Thursday, February 3, 2011

'Last Tango in Paris' Actress Maria Schneider Has Died by: Tim Grierson



  • Maria Schneider, 1952-2011Dominique Charriau/WireImageWhen you're a young, beautiful and largely unknown actress, one of the biggest decisions you'll have to face is whether or not you're willing to appear nude in a movie that could launch your career. There's no right or wrong answer to that question -- each actress has to decide that for herself -- but in the case of Maria Schneider, whodied this morning in Paris at the age of 58, she said yes. The film was "Last Tango in Paris." And it changed her life -- for better and for worse.
    The French actress was only 19 when Italian director Bernardo Bertolucci cast her in the movie opposite the much more experienced and acclaimed Marlon Brando. (He was also much older: 48.) Released at the end of 1972, "Last Tango in Paris" was an instant scandal, telling the unlikely story of two strangers -- an American widower (Brando) and an engaged French woman (Schneider) -- who meet in Paris and decide to have anonymous sexual trysts with each other in an empty apartment. (How anonymous? The widower insists that they not reveal their names or anything about themselves.) Catching the film at its premiere at the New York Film Festival, New Yorker critic Pauline Kael memorably rhapsodized in her review, declaring that "Last Tango" had "altered the face of an art form ... This is a movie people will be arguing about, I think, for as long as there are movies." Sexually explicit in a way movies never were before and have only rarely been since, "Last Tango in Paris" was really about alienation and the disconnect between sex and love, but its legacy has ended up being that it was banned throughout the world and that, yes, it contains one of the most shocking love scenes of all time. We won't show you that, but the film's original trailer gives a decent hint of the movie's libidinous, artsy trappings:
     
    Instantly, Schneider was a star, and from all accounts she handled it very badly. For one thing, she had to contend with producers and directors who just wanted her to be nude in their projects. "Marlon was shy about his body, but nudity wasn't a problem for me in those days as I thought it was beautiful," she said in 2007. Still, "I never went naked in a movie again after 'Last Tango,' even though I was offered many such roles."
    She also wasn't ready for the media attention that would come with such a naked (both physically and emotionally) part. She got into drugs, overdosing a few times. She tried to kill herself at least once.

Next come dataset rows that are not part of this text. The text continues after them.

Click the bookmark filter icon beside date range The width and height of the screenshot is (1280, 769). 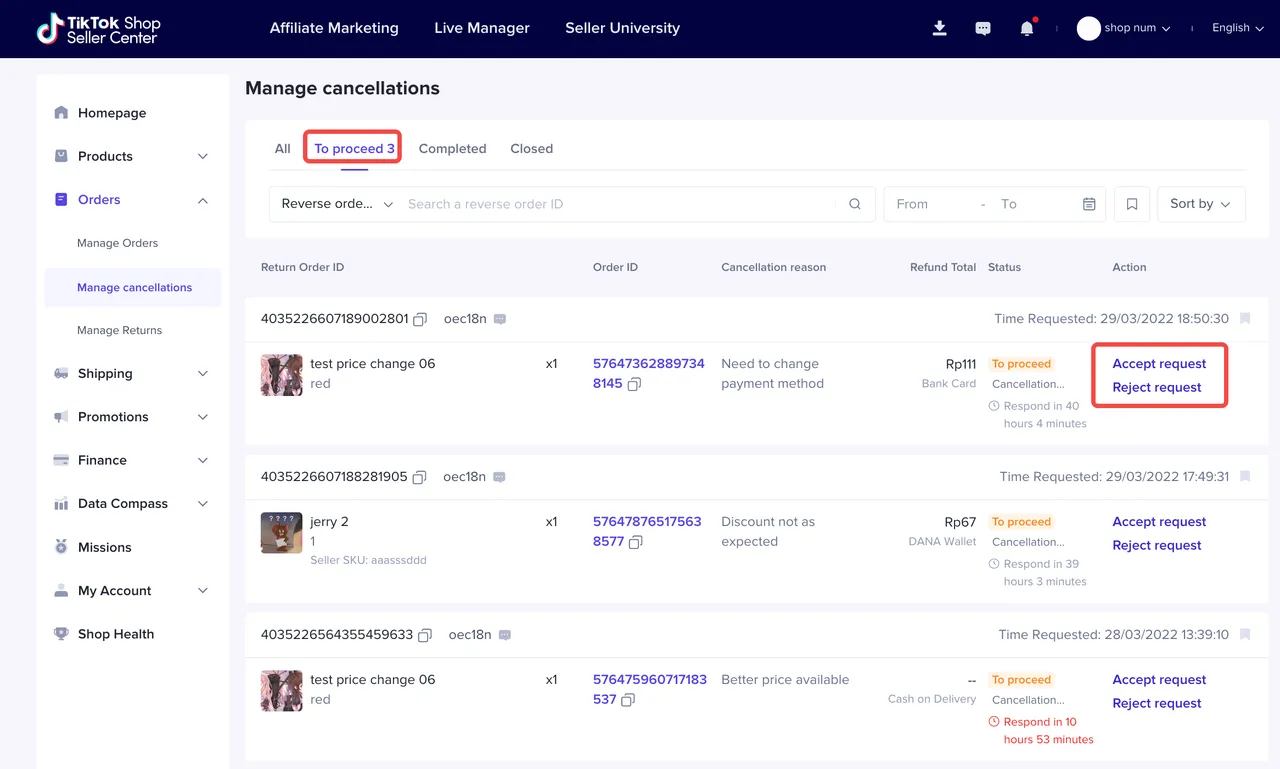pyautogui.click(x=1132, y=204)
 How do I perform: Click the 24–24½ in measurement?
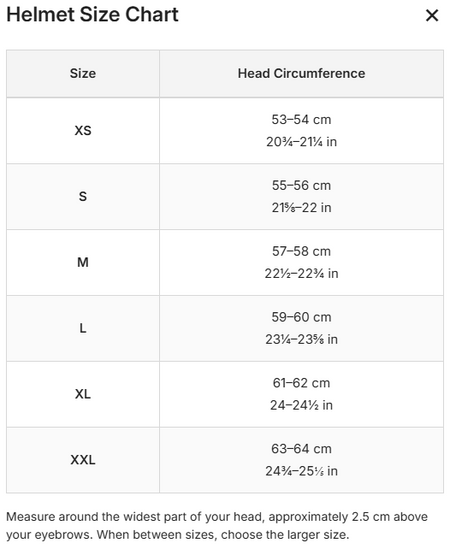(301, 405)
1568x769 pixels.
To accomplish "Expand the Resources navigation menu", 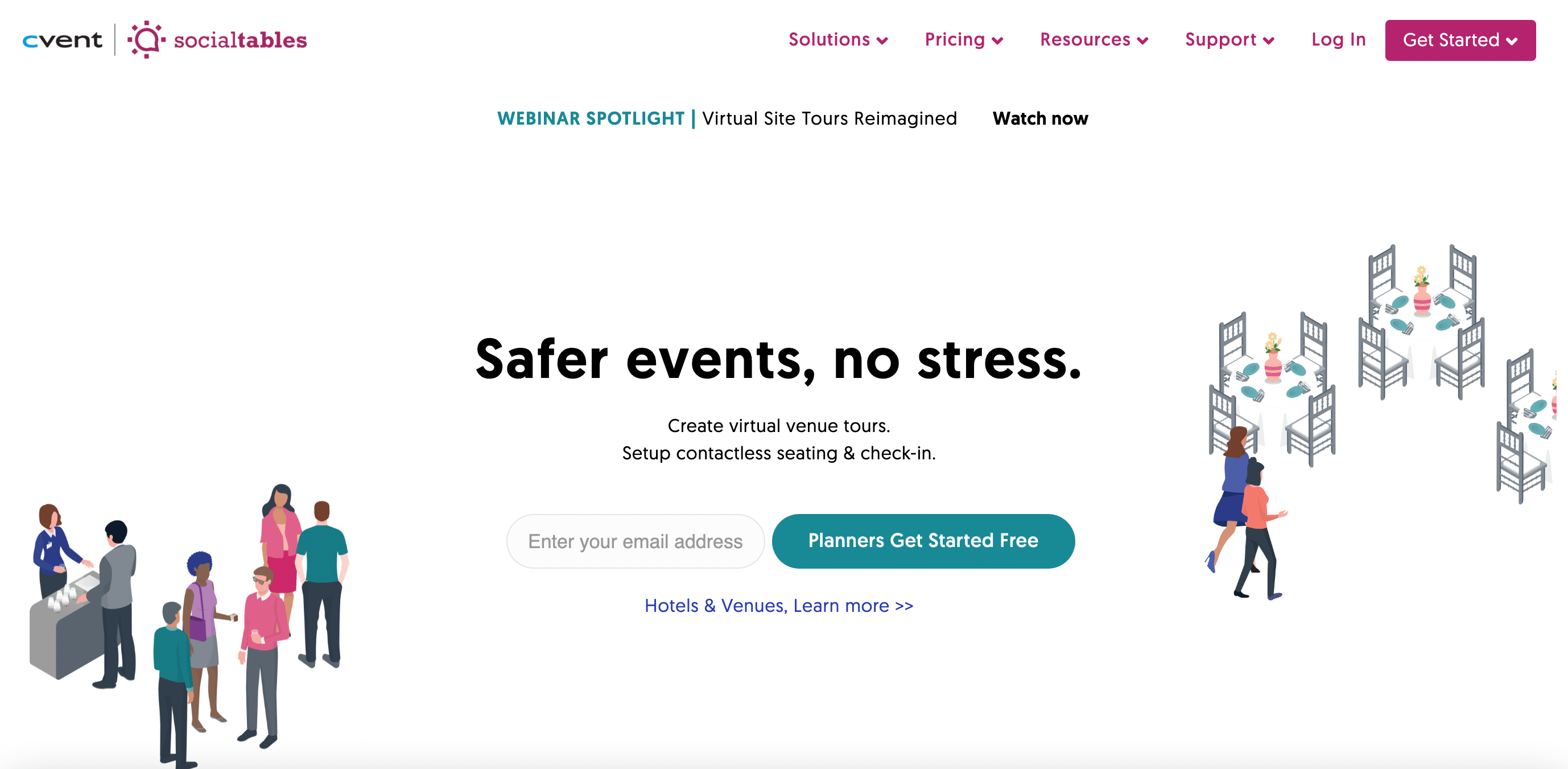I will click(1092, 40).
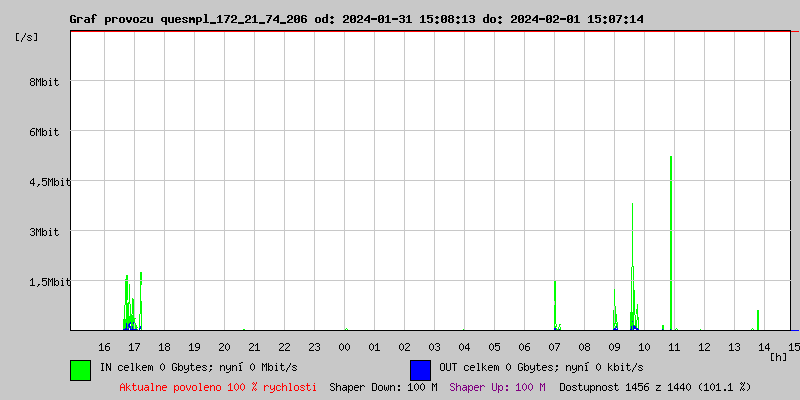
Task: Click the red 'Aktualne povoleno 100 % rychlosti' text
Action: point(218,388)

    But her fame brought her to the attention of another revered Italian director, Michelangelo Antonioni, who cast her alongside another iconic American actor, Jack Nicholson, for "The Passenger." And while some of the sexual politics of "Last Tango" haven't aged well, Antonioni's 1975 film remains pretty stunning. In it, Nicholson plays an emotionally lost journalist who assumes the identity of a dead man and starts a new life, with Schneider being the young woman he meets along the way for a journey that's as much about geography as it is about mental distance from his past.
     
    But despite landing a major role that would help people forget about "Last Tango" some, Schneider was still very uncomfortable with celebrity, although she did move to Los Angeles around that time to find work in Hollywood. In an interview with Roger Ebert after the release of "The Passenger," she talked about her feelings regarding Southern California: "It's hard to talk to the people here. They're very shallow. All they talk about is their look, their hair and their screwing. But I love to act, and here is the place to come for the movies."

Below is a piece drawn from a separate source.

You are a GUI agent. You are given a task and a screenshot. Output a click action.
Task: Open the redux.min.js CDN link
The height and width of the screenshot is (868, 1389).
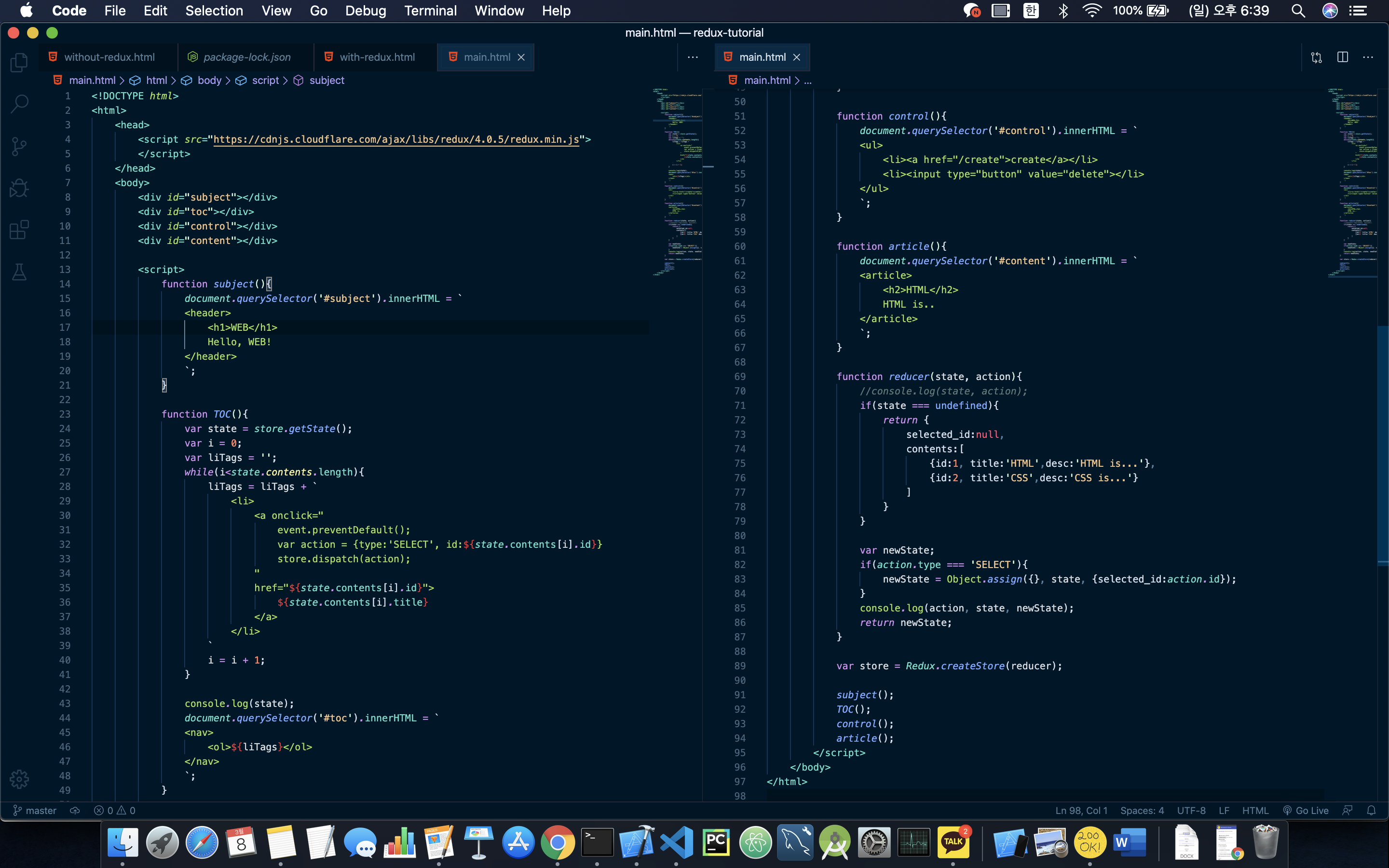tap(396, 139)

    Very little came from it, however, and soon she was making European movies again. But though she kept working, her career never was the same again. Perhaps that was for the best. Even four years ago, she sounded like someone still reeling from the experience of her infamous first role. For the 35th anniversary of "Last Tango," she told a writer, "It's amazing. I've made 50 films in my career and 'Last Tango' is 35 years old, but it's still the one that everyone asks me about." She didn't seem particularly pleased with that fact -- in the same interview, she badmouthed Bertolucci. "I think Bertolucci is overrated and he never really made anything after 'Last Tango' that had the same impact," she said. "He was fat and sweaty and very manipulative ... and would do certain things to get a reaction from me."
    But if she was somewhat bitter about parts of her past, she was nonetheless in a better place. She had kicked drugs. She had found love, presumably with a woman she'd been with for decades. "I was very lucky," she said in 2007. "I lost many friends to drugs, but I met someone in 1980 who helped me stop. I call this person my angel and we've been together ever since. I don't say if it's a man or a woman. That's my secret garden. I like to keep it a mystery."
    For an actress who learned early in the career the dangers of leaving yourself bare, it was probably a great comfort at the end of her life to actually have some mysteries to call her own.